I’ll never forget what he did for the American people, whether it was raising the minimum wage, or creating a national health care plan, or fighting to save Medicare.

But there are some things that are going on that I’ve missed.

Like when he came to my school in the 1960s and he brought out a photo of a young boy that was sitting on his father’s lap.

The photo was a little girl and the father was a Marine, and the mother was a teacher.

When he looked at me and said, ”My name is Kennedy,” I said,”Yeah, that’s my grandfather.”

That’s the kind of legacy that I want to leave behind.

My family has had to make some difficult choices, but we’re in the midst of a presidential election.

If I had to pick between Hillary Clinton and Donald Trump, I’d vote for Hillary.

She’s got the experience, the intellect, the ability to solve a lot, and she has a lot to offer.

I know she will be a great president, and I’m confident she’ll do the best job possible to help the American working man and woman.

The people of Illinois are proud of their history.

It was an open-air theater, and they had people come from across the state and come and go.

They created an environment that was welcoming and open.

We were the nation’s first city in Illinois to adopt a school-based voucher system, and that’s been a great success.

We have some of the lowest unemployment rates in the country.

We’re a great state for manufacturing and for technology, and we have some great universities and a good academic and athletic programs.

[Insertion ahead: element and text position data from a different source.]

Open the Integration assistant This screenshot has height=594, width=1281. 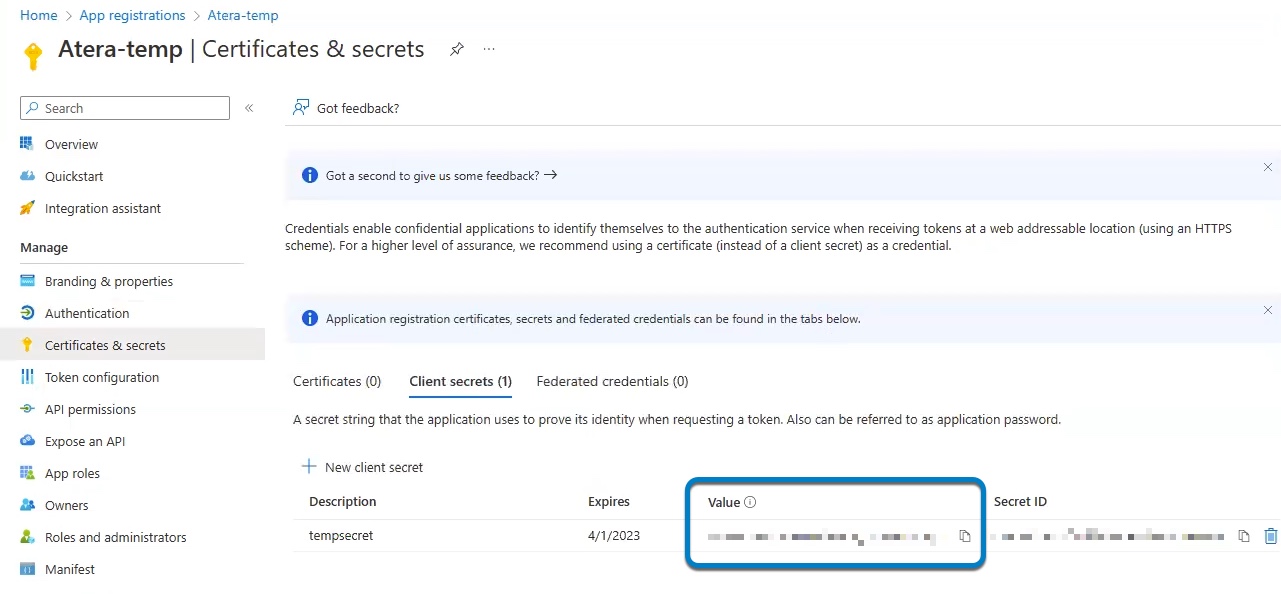coord(103,208)
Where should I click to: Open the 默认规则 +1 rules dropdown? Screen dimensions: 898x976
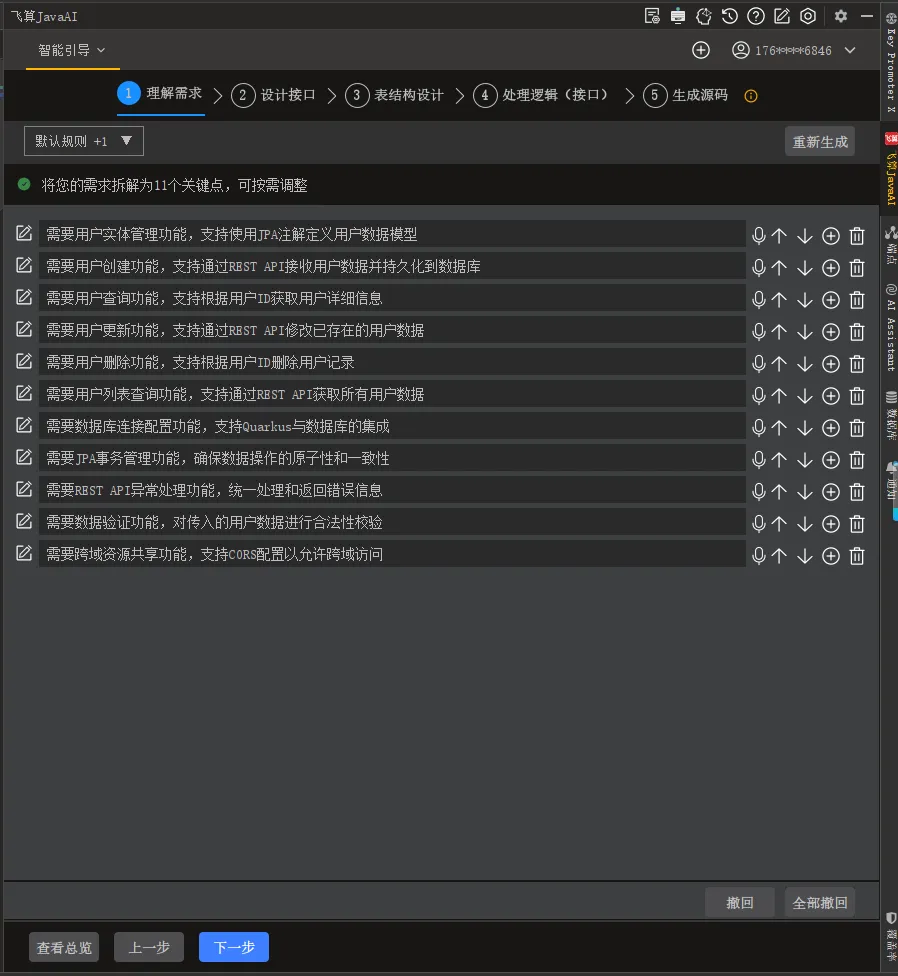(x=84, y=140)
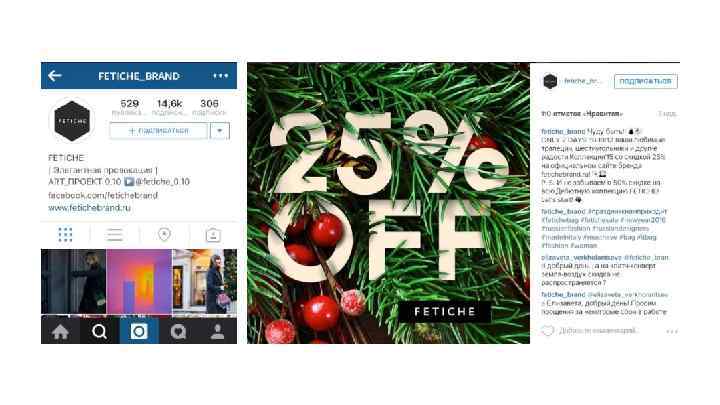Viewport: 720px width, 405px height.
Task: Open the facebook.com/fetichebrand link
Action: (x=103, y=195)
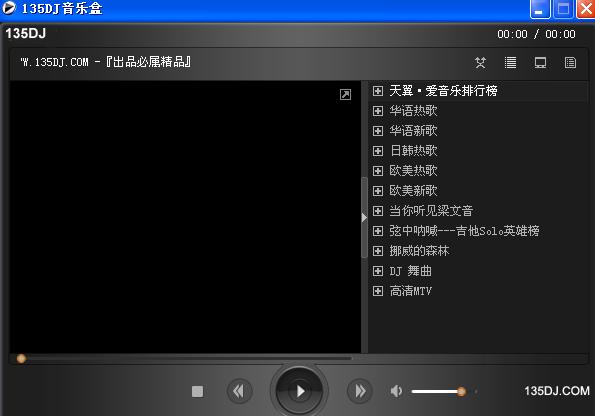Image resolution: width=595 pixels, height=416 pixels.
Task: Adjust the volume slider knob
Action: (461, 391)
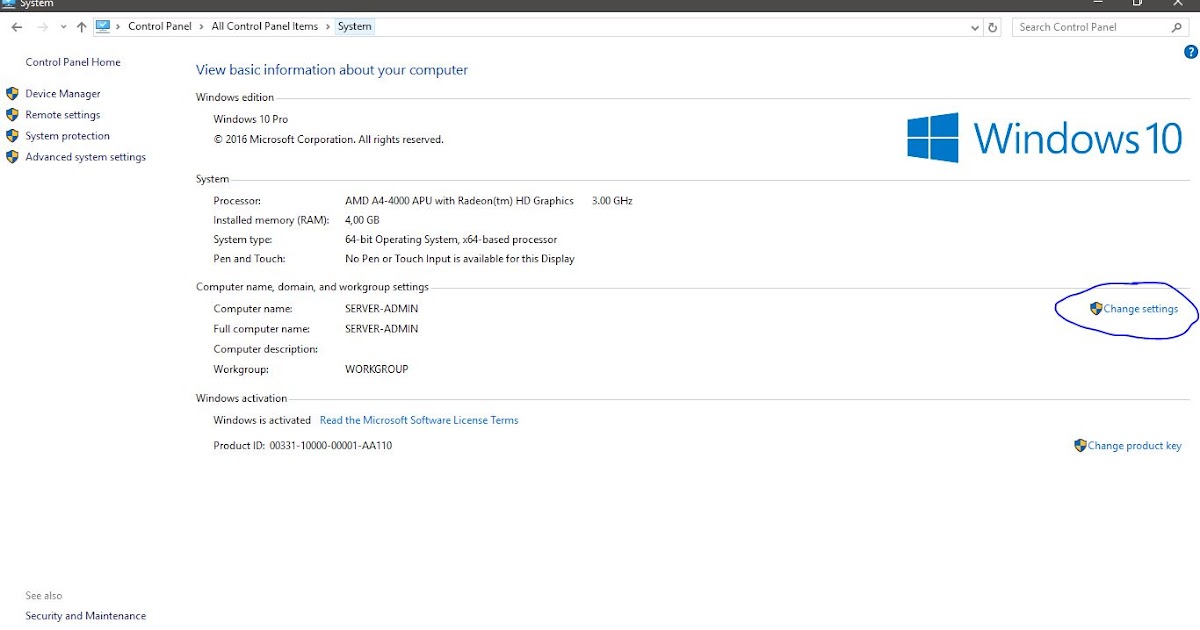Click inside the Search Control Panel field
Image resolution: width=1200 pixels, height=630 pixels.
(x=1080, y=27)
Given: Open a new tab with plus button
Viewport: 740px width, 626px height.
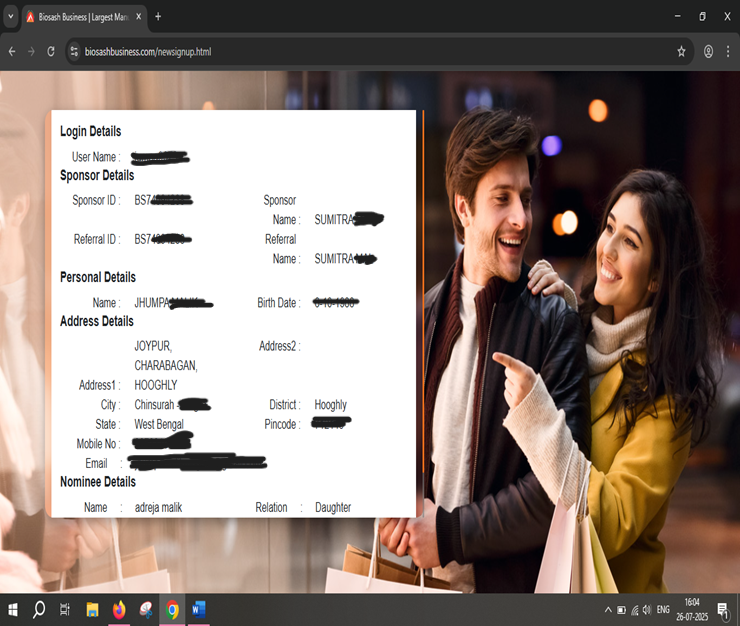Looking at the screenshot, I should coord(158,17).
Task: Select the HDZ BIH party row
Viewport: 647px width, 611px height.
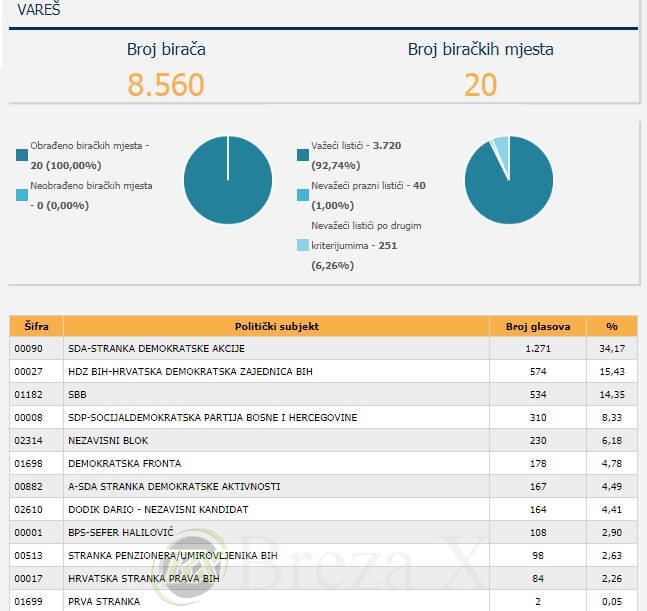Action: [190, 372]
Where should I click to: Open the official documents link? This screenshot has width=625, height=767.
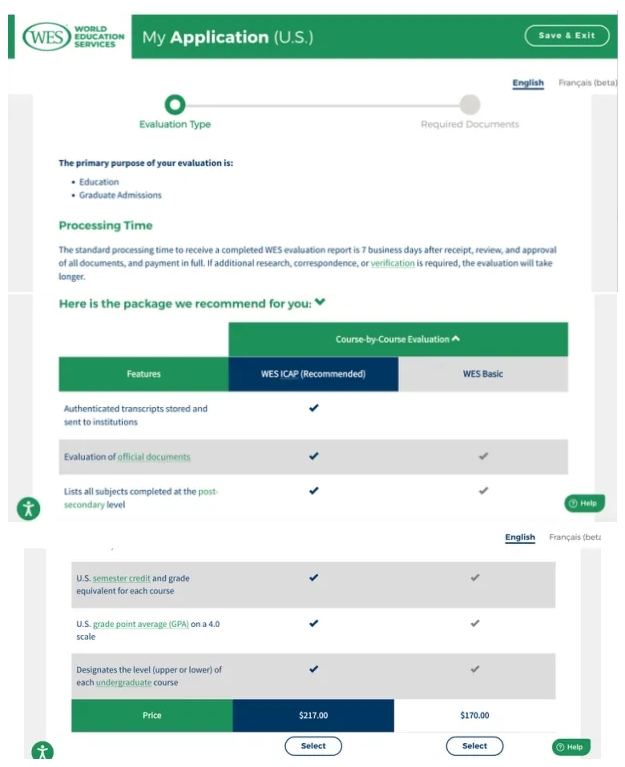click(154, 457)
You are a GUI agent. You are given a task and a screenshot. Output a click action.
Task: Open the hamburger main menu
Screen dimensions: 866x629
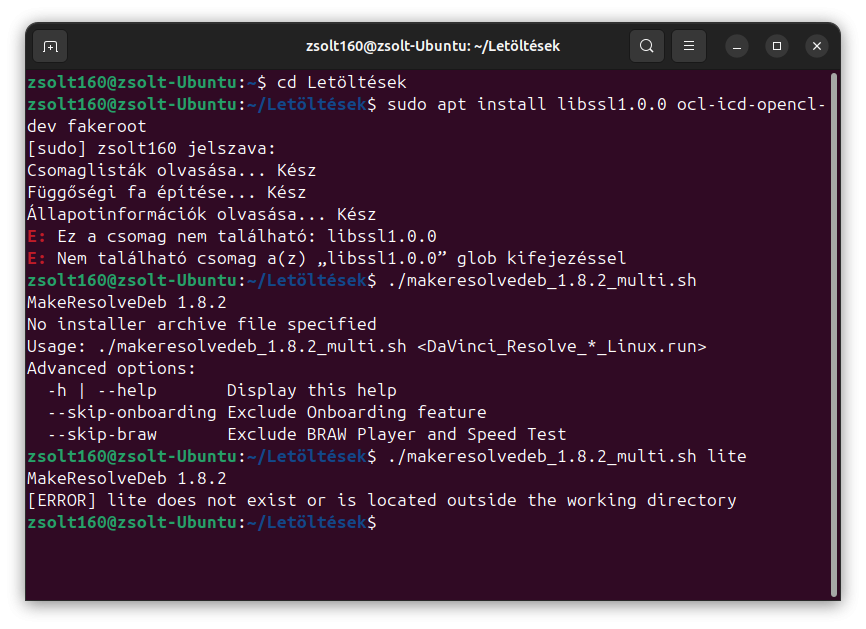pos(689,46)
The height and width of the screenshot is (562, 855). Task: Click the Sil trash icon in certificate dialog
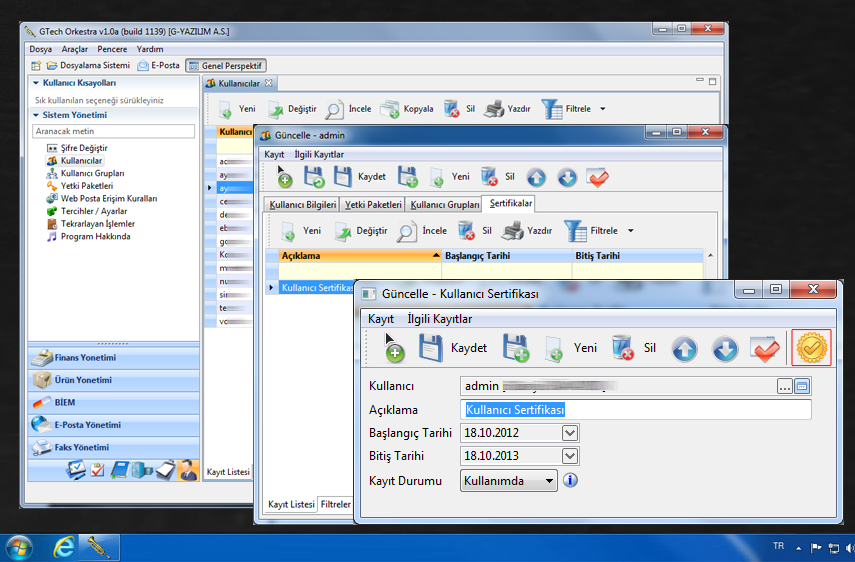(x=624, y=349)
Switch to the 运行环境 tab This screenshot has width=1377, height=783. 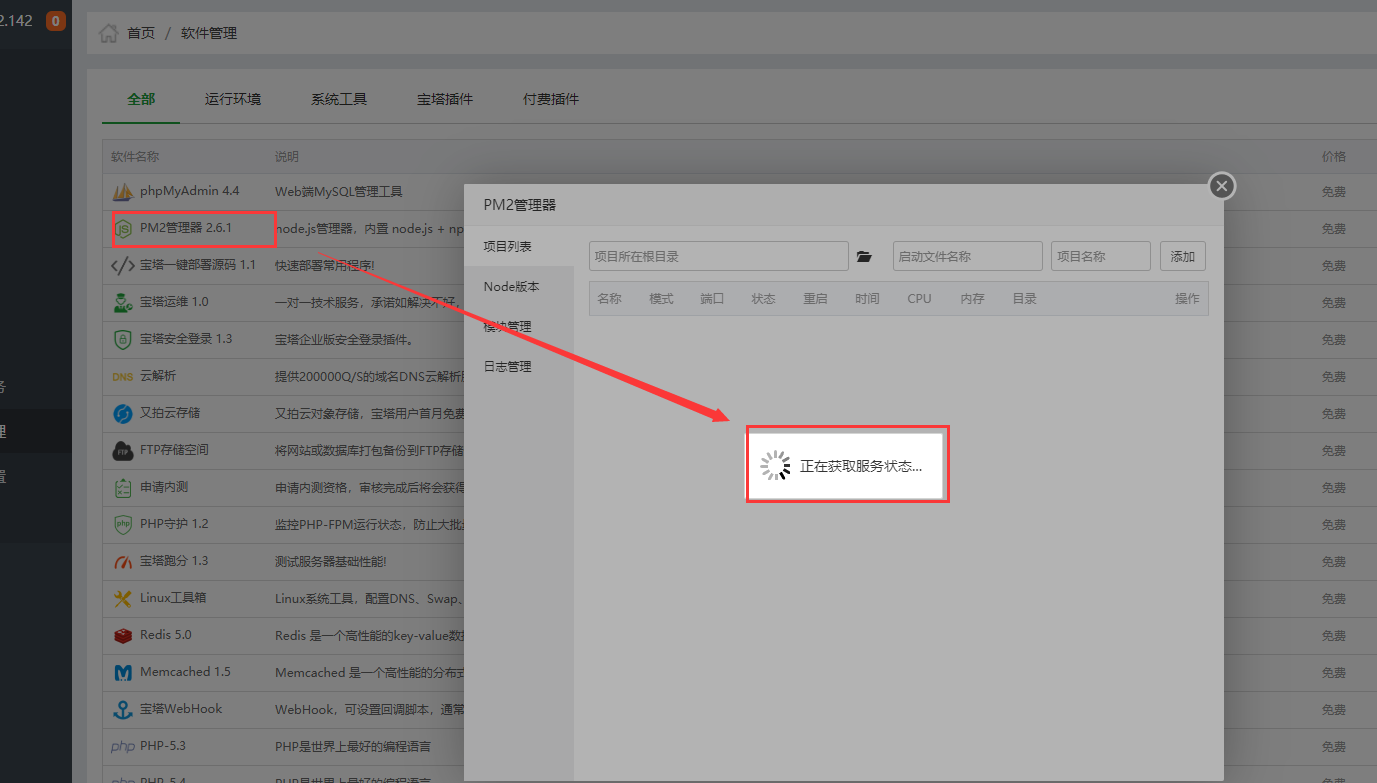pos(233,99)
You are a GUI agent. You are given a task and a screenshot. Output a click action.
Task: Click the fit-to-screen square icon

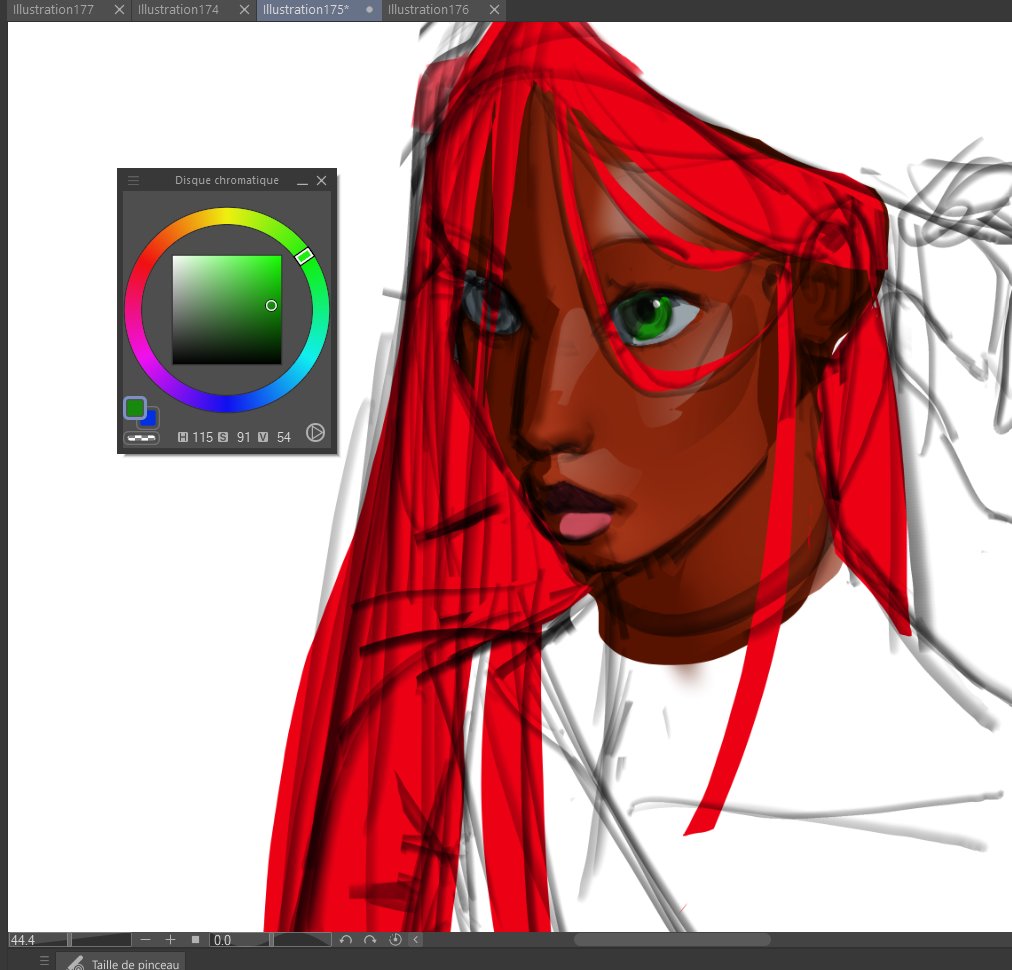tap(196, 940)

And it’s really important to be able to make our contributions to the economy and to the world, and our economy is so important to the people of this state.

In other words, I’m going to leave a legacy of great things that I hope will be preserved for generations to come.

But if I had it to do over again, I would probably say the same thing about the first thing that comes to mind.

It’s an honor to be remembered as a person who made a difference in Illinois.

I’d love to say more about how that came about.

But we’ll just have to wait and see.

This is part of a special issue of The Sport Bible about the life and legacy of John F., the great man of the presidency.